To do
When the line containing "Give (1050, 25)" appears in the entries below, begin printing there and stop after the line containing "Faculty (721, 25)"; print each of those lines exactly and no other line.

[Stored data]
===============

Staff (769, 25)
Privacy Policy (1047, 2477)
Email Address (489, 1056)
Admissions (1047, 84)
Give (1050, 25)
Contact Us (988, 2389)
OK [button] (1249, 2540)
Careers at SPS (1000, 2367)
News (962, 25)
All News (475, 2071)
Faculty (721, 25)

===============

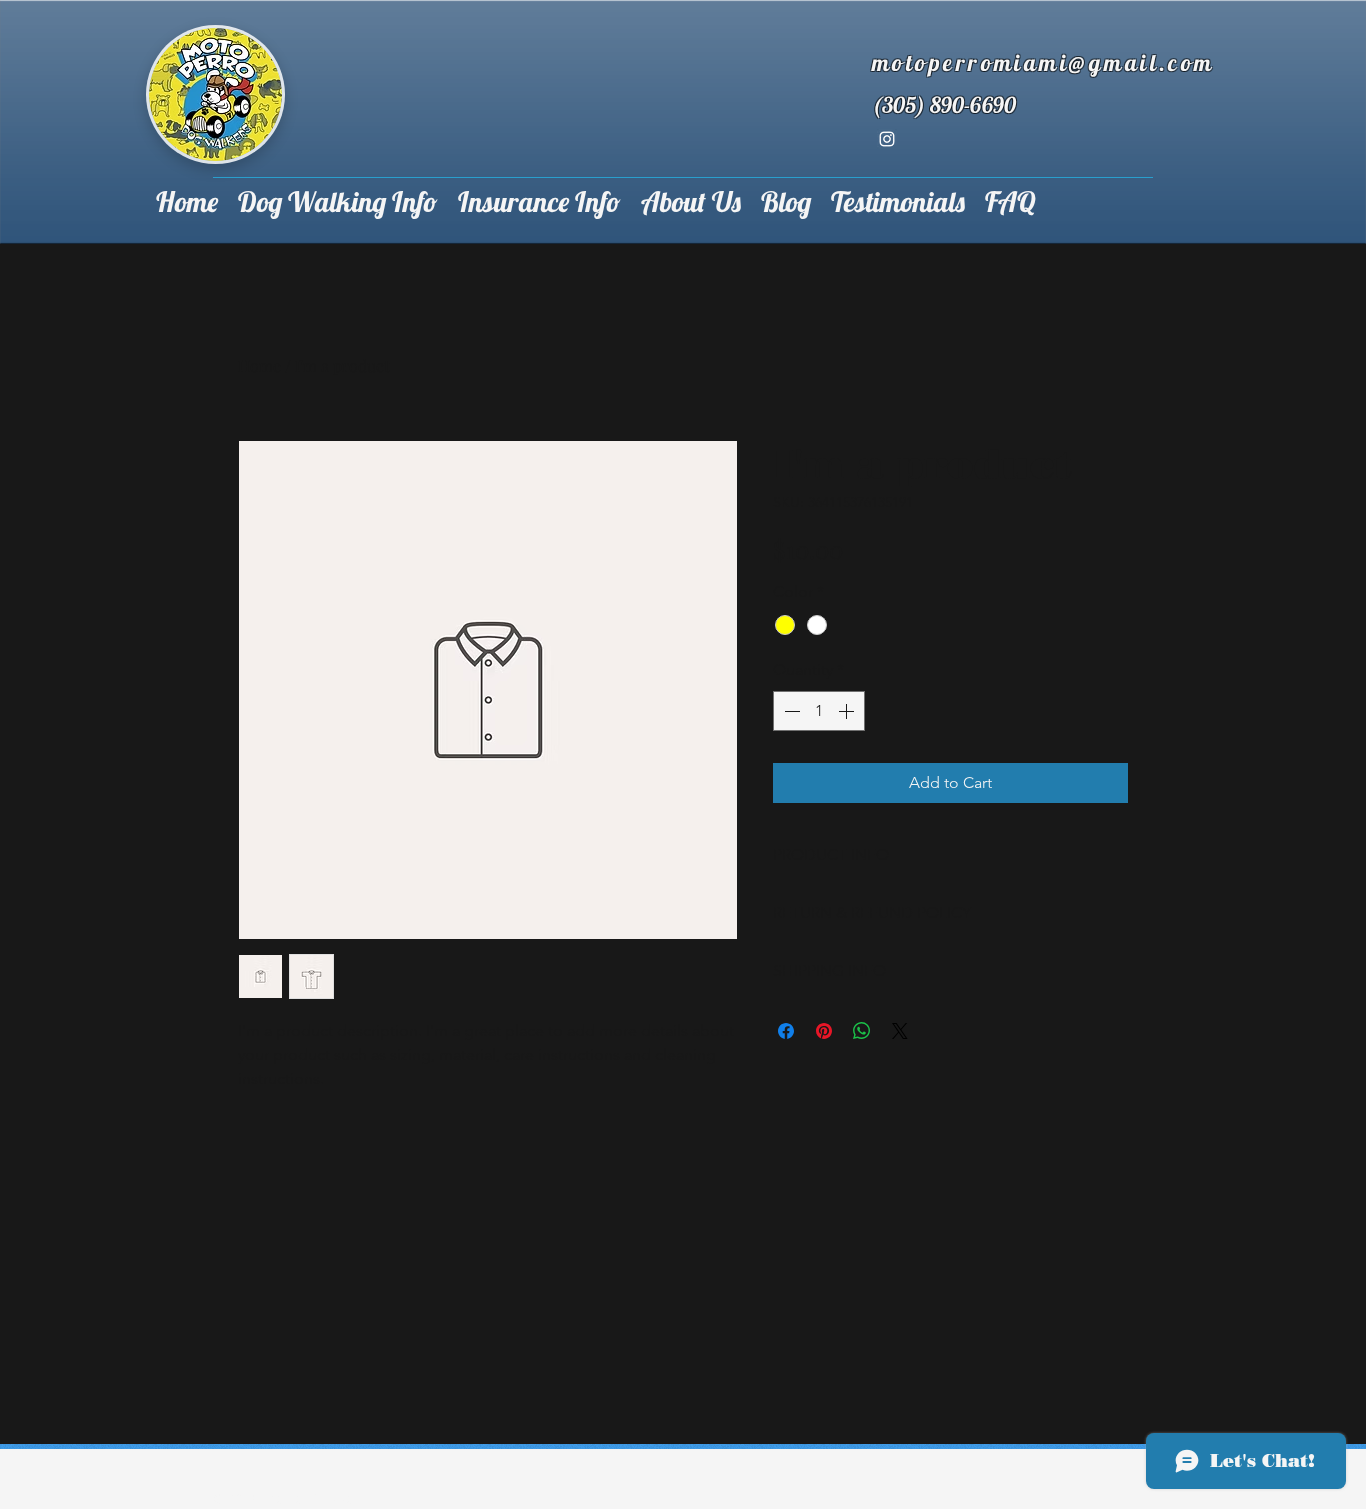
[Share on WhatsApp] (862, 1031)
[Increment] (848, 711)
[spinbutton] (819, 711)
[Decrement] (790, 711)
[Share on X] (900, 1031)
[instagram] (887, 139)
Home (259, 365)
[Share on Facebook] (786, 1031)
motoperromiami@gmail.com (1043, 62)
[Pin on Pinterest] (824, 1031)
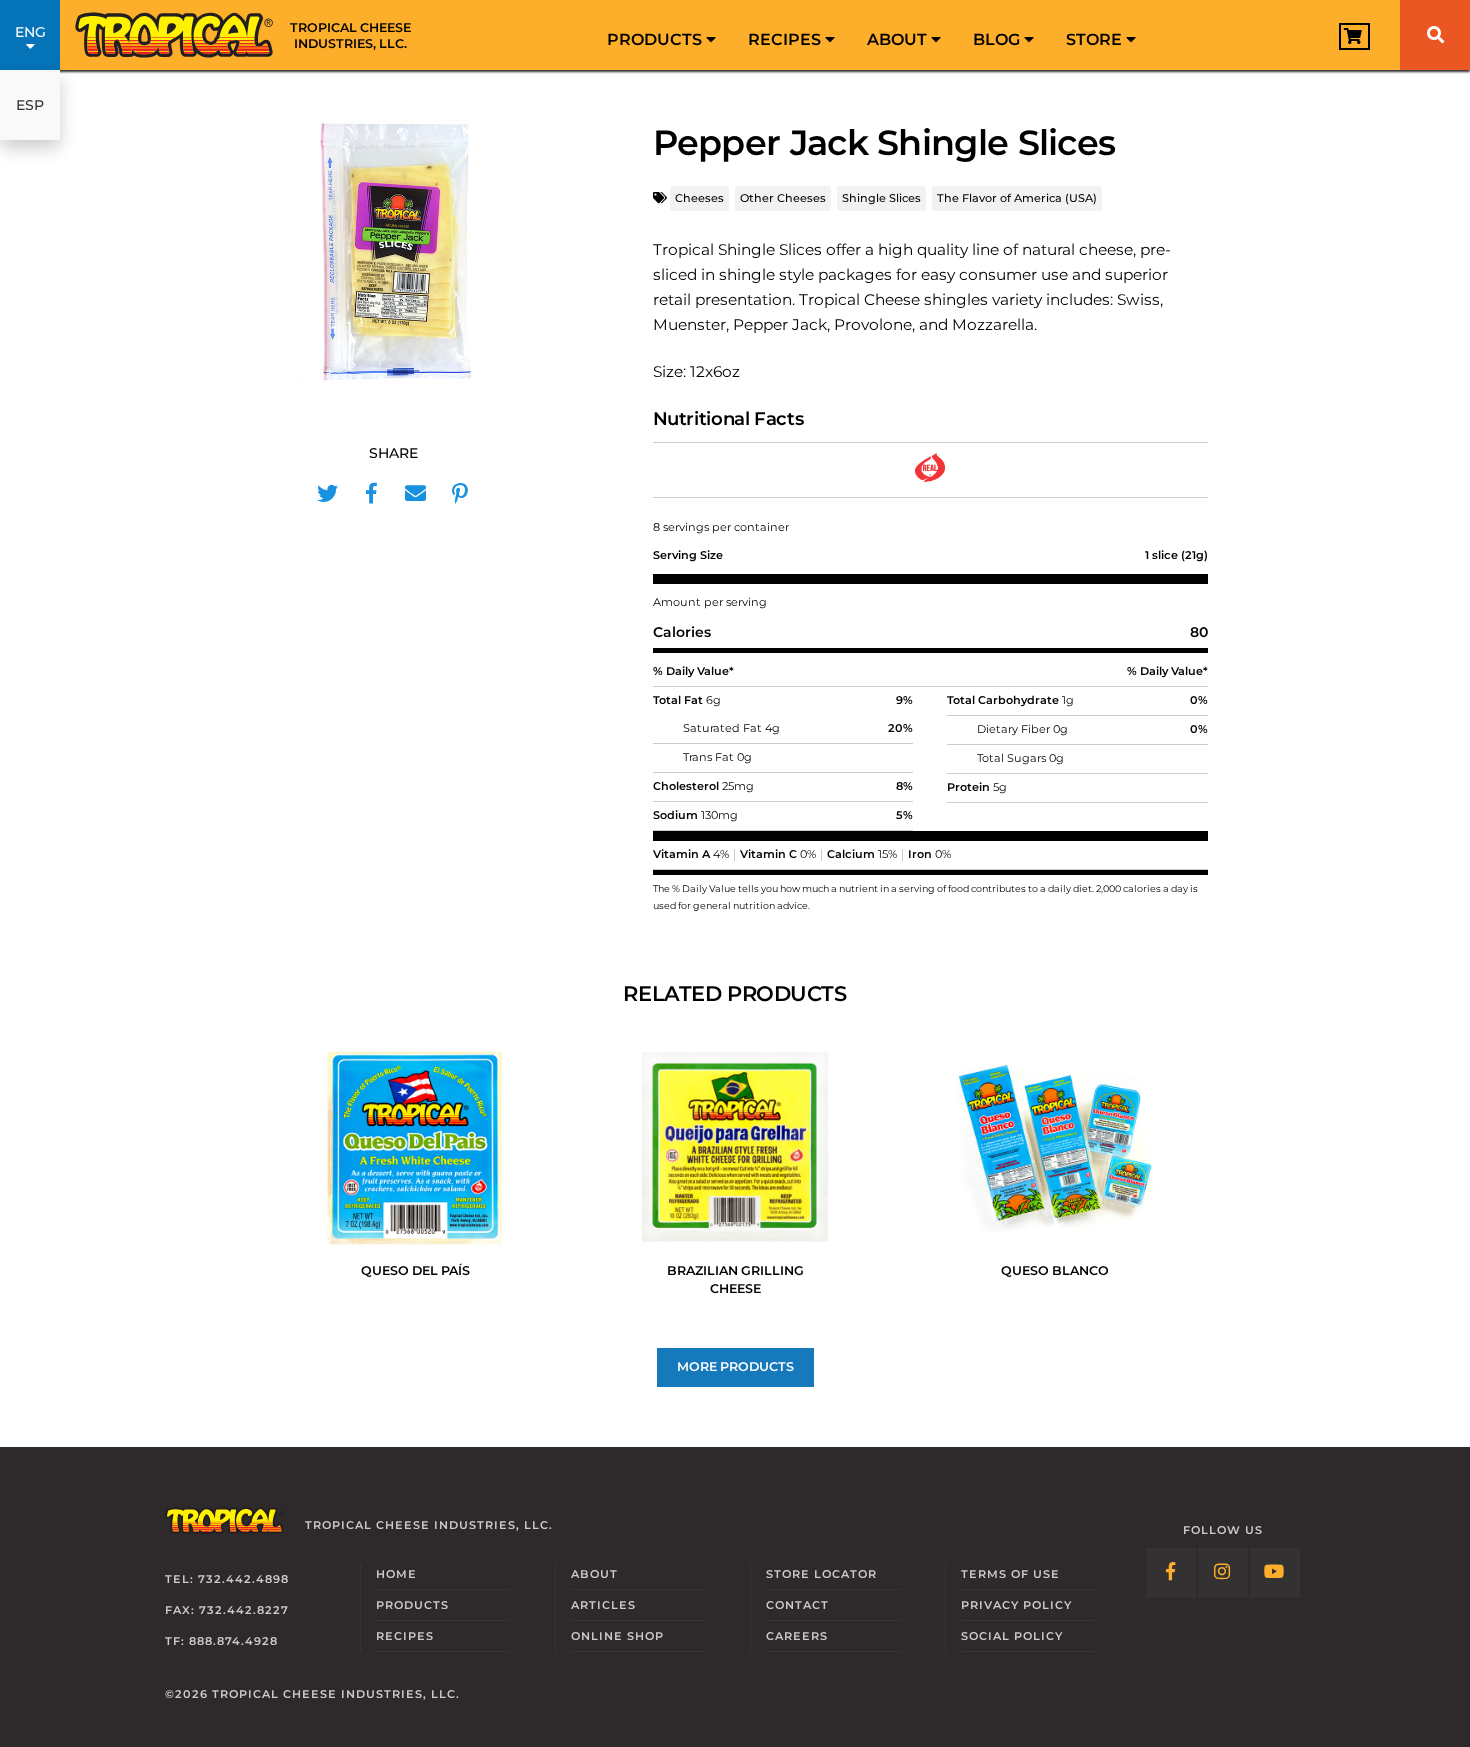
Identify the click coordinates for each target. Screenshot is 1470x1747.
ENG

===============

Your solution
Give (1050, 25)
Contact Us (988, 2389)
OK [button] (1249, 2540)
Careers at SPS (1000, 2367)
News (962, 25)
All News (475, 2071)
Faculty (721, 25)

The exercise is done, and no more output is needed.